En 1960, il commença à exposer au Salon de la jeune peinture, mais il se fit connaître à l'occasion de la IIIe Biennale de Paris de 1963, où il exposa son polyptyque Les quatre dictateurs, une série de portraits de dictateurs incluant Franco, qui provoqua la protestation du gouvernement espagnol. Les quatre dictateurs sont Mussolini, Hitler, Salazar et Franco, représentés de manière allégorique. En 1963, deux des dictateurs peints sont encore vivants : Salazar et Franco. Ces dictateurs n'ont pas de visage reconnaissable sur le tableau. Seul un drapeau en arrière-plan permet de déduire la nationalité du dictateur et donc du nom que l'on peut attribuer. Les corps des quatre dictateurs sont grotesques, vidés d’âme, sans visage et sans cœur. À l'intérieur de leurs figures, Arroyo dénonce les pires crimes commis par les dictateurs. Hitler est ainsi couronné d’un fil de fer barbelé rappelant les camps de concentration tandis que Salazar est caractérisé par les horreurs coloniales. Franco est flanqué d'un visage où figure un bombardement et des manifestants. Pour éviter de provoquer des hostilités avec l’Espagne, André Malraux, le président de la Biennale, sous pression de l’ambassade espagnole, exige la dissimulation des différents drapeaux pour éviter que les dictateurs soient reconnaissables.

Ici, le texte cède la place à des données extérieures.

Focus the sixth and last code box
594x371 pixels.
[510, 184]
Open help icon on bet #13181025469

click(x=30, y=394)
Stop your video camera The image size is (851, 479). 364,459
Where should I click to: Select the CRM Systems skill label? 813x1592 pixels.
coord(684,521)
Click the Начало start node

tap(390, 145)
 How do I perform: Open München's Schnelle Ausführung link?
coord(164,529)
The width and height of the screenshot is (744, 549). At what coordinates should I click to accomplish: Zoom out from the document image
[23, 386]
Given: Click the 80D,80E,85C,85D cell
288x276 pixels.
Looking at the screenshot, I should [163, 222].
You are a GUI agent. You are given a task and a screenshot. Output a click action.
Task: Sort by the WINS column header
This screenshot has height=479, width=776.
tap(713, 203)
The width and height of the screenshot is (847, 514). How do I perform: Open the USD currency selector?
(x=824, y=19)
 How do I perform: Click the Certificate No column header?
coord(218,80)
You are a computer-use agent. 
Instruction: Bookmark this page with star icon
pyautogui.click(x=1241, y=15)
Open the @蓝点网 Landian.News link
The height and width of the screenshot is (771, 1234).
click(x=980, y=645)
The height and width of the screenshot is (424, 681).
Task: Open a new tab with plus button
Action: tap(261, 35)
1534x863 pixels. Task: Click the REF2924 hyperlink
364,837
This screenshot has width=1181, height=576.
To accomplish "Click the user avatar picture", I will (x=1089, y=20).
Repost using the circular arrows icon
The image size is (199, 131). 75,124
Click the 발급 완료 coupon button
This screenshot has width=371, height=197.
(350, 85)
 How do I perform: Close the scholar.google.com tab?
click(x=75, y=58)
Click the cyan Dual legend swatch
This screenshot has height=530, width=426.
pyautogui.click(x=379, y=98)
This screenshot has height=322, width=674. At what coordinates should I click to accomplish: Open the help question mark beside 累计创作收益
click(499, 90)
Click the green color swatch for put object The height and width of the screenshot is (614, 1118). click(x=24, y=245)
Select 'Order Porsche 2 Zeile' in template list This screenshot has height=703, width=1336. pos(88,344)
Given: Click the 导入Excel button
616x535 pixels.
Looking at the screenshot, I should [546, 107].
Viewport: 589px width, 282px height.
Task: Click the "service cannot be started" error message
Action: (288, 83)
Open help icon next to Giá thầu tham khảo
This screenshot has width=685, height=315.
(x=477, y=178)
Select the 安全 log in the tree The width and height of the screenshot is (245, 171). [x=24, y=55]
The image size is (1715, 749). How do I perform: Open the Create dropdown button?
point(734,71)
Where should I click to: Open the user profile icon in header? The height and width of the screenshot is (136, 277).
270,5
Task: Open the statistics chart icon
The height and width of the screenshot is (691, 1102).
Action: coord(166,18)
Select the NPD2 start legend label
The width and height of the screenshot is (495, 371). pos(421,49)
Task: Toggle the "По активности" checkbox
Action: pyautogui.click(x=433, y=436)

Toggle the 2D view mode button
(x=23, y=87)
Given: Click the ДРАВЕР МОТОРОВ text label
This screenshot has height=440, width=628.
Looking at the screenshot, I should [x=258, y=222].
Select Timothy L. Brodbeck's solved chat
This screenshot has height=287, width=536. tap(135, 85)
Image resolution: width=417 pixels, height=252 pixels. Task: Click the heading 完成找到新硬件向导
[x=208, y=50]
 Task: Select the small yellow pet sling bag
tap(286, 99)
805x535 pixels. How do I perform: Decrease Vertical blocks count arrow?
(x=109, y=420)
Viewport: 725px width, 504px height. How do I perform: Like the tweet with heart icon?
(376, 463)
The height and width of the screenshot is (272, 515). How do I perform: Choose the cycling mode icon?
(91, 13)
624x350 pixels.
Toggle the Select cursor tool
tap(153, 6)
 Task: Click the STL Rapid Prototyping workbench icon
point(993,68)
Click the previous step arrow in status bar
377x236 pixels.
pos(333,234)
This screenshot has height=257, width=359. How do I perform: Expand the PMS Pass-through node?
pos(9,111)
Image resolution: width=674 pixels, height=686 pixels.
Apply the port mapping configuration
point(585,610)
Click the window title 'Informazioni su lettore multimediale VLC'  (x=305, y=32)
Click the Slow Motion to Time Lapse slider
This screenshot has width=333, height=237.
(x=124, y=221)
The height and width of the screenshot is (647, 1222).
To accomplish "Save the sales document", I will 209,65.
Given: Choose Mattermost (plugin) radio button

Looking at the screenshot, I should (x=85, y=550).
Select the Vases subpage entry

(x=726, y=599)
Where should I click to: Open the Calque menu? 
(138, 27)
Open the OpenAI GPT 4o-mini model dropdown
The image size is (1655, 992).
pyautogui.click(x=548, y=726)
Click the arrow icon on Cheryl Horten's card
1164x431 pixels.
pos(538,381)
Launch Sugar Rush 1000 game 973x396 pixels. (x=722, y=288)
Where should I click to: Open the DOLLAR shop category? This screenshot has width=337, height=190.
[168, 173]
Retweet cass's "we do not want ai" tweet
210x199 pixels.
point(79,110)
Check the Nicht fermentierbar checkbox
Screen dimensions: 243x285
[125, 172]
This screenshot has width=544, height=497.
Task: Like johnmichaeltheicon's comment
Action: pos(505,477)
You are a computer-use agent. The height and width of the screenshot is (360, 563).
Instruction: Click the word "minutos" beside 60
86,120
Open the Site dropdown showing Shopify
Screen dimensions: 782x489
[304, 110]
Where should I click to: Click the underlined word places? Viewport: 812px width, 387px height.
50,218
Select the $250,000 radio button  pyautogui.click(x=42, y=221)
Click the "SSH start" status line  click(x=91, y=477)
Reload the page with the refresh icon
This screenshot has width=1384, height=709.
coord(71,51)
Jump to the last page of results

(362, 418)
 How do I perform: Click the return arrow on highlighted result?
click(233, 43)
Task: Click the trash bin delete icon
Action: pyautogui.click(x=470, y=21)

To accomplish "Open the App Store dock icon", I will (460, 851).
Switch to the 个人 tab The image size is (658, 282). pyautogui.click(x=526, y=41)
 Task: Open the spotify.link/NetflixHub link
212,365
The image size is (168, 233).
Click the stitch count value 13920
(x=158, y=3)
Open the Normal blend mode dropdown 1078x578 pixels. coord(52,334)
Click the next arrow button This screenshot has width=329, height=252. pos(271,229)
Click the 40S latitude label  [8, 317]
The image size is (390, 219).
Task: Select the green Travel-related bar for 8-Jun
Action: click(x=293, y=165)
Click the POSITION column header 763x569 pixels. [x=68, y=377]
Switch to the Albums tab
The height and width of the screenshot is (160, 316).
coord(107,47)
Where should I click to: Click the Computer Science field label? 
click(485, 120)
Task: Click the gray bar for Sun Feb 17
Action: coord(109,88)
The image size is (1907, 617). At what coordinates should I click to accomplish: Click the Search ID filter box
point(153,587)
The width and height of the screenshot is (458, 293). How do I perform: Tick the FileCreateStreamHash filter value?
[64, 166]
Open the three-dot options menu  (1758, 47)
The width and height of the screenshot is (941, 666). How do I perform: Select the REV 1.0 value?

Toujours en 1963, il réalise une exposition à la galerie Biosca de Madrid, inaugurée sans sa présence, dès lors que poursuivi par la police, il doit fuir à Paris. L'exposition est alors interdite et ferma quelques jours plus tard. En octobre, il participe à l'exposition Grands et jeunes d'aujourd'hui à la Galerie Charpentier avec Orlando Pelayo, Georges Feher, Albert Bitran, André Cottavoz et Gustav Bolin sous le parrainage d'Alexandre Garbell.